What to produce: Print out the complete set of records below, exactly as they read.

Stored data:
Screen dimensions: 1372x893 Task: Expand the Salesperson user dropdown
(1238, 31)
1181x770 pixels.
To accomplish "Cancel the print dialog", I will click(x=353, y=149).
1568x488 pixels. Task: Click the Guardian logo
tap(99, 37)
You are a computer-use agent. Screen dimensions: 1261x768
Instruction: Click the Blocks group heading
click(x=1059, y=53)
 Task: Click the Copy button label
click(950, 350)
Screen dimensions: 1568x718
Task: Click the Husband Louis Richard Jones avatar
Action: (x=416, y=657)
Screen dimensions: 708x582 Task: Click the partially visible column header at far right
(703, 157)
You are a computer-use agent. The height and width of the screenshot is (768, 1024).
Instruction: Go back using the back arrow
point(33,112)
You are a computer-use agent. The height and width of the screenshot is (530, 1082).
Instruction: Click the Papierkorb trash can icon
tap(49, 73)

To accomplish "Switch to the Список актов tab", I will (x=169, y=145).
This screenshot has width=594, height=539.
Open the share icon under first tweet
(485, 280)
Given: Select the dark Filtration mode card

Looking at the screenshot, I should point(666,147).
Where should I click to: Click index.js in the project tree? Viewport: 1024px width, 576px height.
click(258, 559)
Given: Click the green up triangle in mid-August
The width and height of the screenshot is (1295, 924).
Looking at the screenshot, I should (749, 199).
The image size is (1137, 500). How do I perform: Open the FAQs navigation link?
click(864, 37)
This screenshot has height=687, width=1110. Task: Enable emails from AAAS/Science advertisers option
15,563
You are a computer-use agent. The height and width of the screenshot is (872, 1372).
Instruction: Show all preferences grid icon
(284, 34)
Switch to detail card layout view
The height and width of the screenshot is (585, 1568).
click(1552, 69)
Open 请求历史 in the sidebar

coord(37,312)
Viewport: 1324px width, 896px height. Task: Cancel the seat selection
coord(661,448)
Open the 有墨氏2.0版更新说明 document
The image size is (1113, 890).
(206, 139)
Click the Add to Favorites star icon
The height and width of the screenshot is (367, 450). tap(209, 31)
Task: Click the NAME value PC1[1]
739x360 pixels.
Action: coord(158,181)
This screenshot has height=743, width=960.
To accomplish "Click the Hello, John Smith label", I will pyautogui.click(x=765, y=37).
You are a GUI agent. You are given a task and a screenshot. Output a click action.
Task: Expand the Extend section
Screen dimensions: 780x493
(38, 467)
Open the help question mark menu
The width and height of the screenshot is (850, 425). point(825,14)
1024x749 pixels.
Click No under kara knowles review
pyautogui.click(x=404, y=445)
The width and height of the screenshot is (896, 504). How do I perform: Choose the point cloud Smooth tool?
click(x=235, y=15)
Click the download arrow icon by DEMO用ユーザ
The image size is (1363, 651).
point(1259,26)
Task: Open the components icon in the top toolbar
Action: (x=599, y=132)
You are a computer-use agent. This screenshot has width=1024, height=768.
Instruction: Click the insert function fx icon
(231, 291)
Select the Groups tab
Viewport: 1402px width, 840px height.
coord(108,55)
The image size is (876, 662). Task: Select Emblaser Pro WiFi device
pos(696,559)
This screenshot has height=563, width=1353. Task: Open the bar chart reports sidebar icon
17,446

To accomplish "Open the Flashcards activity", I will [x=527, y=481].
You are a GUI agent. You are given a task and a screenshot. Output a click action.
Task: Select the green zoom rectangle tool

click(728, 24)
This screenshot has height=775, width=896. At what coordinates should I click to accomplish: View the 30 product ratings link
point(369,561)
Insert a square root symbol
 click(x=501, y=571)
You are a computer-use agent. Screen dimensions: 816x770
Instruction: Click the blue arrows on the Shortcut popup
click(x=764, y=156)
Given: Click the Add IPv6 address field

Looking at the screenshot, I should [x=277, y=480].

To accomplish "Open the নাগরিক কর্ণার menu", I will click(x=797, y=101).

Output for this exercise:
Screen dimensions: 1372x893 Task: Expand the Salesperson user dropdown
(1238, 31)
1181x770 pixels.
To accomplish "Cancel the print dialog", I will click(x=353, y=149).
1568x488 pixels. Task: Click the Guardian logo
tap(99, 37)
You are a computer-use agent. Screen dimensions: 1261x768
Instruction: Click the Blocks group heading
click(x=1059, y=53)
 Task: Click the Copy button label
click(950, 350)
Screen dimensions: 1568x718
Task: Click the Husband Louis Richard Jones avatar
Action: (x=416, y=657)
Screen dimensions: 708x582 Task: Click the partially visible column header at far right
(703, 157)
You are a computer-use agent. The height and width of the screenshot is (768, 1024).
Instruction: Go back using the back arrow
point(33,112)
You are a computer-use agent. The height and width of the screenshot is (530, 1082).
Instruction: Click the Papierkorb trash can icon
tap(49, 73)

To accomplish "Switch to the Список актов tab", I will (x=169, y=145).
This screenshot has width=594, height=539.
Open the share icon under first tweet
(485, 280)
Given: Select the dark Filtration mode card

Looking at the screenshot, I should point(666,147).
Where should I click to: Click index.js in the project tree? Viewport: 1024px width, 576px height.
click(258, 559)
Given: Click the green up triangle in mid-August
The width and height of the screenshot is (1295, 924).
Looking at the screenshot, I should (749, 199).
The image size is (1137, 500). How do I perform: Open the FAQs navigation link?
click(864, 37)
This screenshot has height=687, width=1110. Task: Enable emails from AAAS/Science advertisers option
15,563
You are a computer-use agent. The height and width of the screenshot is (872, 1372).
Instruction: Show all preferences grid icon
(284, 34)
Switch to detail card layout view
The height and width of the screenshot is (585, 1568).
click(1552, 69)
Open 请求历史 in the sidebar

coord(37,312)
Viewport: 1324px width, 896px height. Task: Cancel the seat selection
coord(661,448)
Open the 有墨氏2.0版更新说明 document
The image size is (1113, 890).
(206, 139)
Click the Add to Favorites star icon
The height and width of the screenshot is (367, 450). tap(209, 31)
Task: Click the NAME value PC1[1]
739x360 pixels.
Action: coord(158,181)
This screenshot has height=743, width=960.
To accomplish "Click the Hello, John Smith label", I will pyautogui.click(x=765, y=37).
You are a GUI agent. You are given a task and a screenshot. Output a click action.
Task: Expand the Extend section
Screen dimensions: 780x493
(38, 467)
Open the help question mark menu
The width and height of the screenshot is (850, 425). point(825,14)
1024x749 pixels.
Click No under kara knowles review
pyautogui.click(x=404, y=445)
The width and height of the screenshot is (896, 504). How do I perform: Choose the point cloud Smooth tool?
click(x=235, y=15)
Click the download arrow icon by DEMO用ユーザ
The image size is (1363, 651).
point(1259,26)
Task: Open the components icon in the top toolbar
Action: (x=599, y=132)
You are a computer-use agent. This screenshot has width=1024, height=768.
Instruction: Click the insert function fx icon
(231, 291)
Select the Groups tab
Viewport: 1402px width, 840px height.
coord(108,55)
The image size is (876, 662). Task: Select Emblaser Pro WiFi device
pos(696,559)
This screenshot has height=563, width=1353. Task: Open the bar chart reports sidebar icon
17,446

To accomplish "Open the Flashcards activity", I will [x=527, y=481].
You are a GUI agent. You are given a task and a screenshot. Output a click action.
Task: Select the green zoom rectangle tool

click(728, 24)
This screenshot has height=775, width=896. At what coordinates should I click to accomplish: View the 30 product ratings link
point(369,561)
Insert a square root symbol
 click(x=501, y=571)
You are a computer-use agent. Screen dimensions: 816x770
Instruction: Click the blue arrows on the Shortcut popup
click(x=764, y=156)
Given: Click the Add IPv6 address field

Looking at the screenshot, I should [x=277, y=480].

To accomplish "Open the নাগরিক কর্ণার menu", I will click(x=797, y=101).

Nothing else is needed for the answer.